(Work to complete): What you return should be exactly the lines from the one containing "Given: Click the 2024 label on time axis" down to the final line of the listing, with nothing else.

START Records shown

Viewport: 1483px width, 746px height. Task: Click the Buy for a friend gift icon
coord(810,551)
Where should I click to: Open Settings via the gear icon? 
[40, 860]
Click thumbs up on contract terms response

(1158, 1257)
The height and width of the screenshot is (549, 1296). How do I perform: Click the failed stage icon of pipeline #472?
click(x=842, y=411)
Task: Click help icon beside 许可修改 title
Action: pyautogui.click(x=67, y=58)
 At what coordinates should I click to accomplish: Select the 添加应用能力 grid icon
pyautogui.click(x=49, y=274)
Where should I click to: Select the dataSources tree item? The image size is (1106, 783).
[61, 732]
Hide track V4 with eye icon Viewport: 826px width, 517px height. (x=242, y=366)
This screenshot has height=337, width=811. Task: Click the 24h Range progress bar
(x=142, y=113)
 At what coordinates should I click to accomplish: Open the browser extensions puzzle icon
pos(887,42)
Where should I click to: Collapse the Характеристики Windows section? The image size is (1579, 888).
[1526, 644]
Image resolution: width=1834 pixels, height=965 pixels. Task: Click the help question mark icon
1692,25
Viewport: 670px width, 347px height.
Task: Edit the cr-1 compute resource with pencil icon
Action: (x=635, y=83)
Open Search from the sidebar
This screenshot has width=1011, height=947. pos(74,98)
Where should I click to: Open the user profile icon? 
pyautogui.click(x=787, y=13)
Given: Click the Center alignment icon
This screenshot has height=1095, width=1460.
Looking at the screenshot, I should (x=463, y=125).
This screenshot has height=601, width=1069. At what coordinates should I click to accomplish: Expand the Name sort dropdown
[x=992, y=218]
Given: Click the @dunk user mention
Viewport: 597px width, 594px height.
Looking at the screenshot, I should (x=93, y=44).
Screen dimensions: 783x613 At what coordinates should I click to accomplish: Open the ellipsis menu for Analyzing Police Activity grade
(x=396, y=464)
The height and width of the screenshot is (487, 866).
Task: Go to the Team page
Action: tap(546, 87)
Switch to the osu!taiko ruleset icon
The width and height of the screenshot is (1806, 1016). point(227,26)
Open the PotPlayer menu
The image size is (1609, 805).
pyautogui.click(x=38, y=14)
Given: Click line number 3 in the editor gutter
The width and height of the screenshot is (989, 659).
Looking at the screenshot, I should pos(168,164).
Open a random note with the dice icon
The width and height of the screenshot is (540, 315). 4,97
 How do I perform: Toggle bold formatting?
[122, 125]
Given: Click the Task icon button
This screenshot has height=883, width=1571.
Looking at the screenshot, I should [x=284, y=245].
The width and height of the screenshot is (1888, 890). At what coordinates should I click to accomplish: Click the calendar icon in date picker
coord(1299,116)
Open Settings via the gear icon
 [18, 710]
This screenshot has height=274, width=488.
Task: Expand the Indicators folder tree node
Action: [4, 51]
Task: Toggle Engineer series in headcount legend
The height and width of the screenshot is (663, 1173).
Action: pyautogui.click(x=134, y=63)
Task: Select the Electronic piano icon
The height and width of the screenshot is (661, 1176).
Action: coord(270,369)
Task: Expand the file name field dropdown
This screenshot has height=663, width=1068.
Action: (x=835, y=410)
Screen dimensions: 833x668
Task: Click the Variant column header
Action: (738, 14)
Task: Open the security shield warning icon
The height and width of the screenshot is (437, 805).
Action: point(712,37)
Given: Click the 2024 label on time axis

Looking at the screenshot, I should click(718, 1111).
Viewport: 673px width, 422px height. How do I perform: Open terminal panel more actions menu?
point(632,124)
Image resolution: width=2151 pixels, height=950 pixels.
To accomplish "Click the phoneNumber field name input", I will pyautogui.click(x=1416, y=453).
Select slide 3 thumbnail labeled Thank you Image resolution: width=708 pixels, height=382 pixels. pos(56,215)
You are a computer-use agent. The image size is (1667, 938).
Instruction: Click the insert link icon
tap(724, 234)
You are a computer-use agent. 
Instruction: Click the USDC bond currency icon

END Records shown

(Your response):
Given: Click the 2024 label on time axis

Looking at the screenshot, I should click(718, 1111).
Viewport: 673px width, 422px height. How do I perform: Open terminal panel more actions menu?
point(632,124)
Image resolution: width=2151 pixels, height=950 pixels.
To accomplish "Click the phoneNumber field name input", I will pyautogui.click(x=1416, y=453).
Select slide 3 thumbnail labeled Thank you Image resolution: width=708 pixels, height=382 pixels. pos(56,215)
You are a computer-use agent. The image size is (1667, 938).
Instruction: Click the insert link icon
tap(724, 234)
You are a computer-use agent. 
Instruction: Click the USDC bond currency icon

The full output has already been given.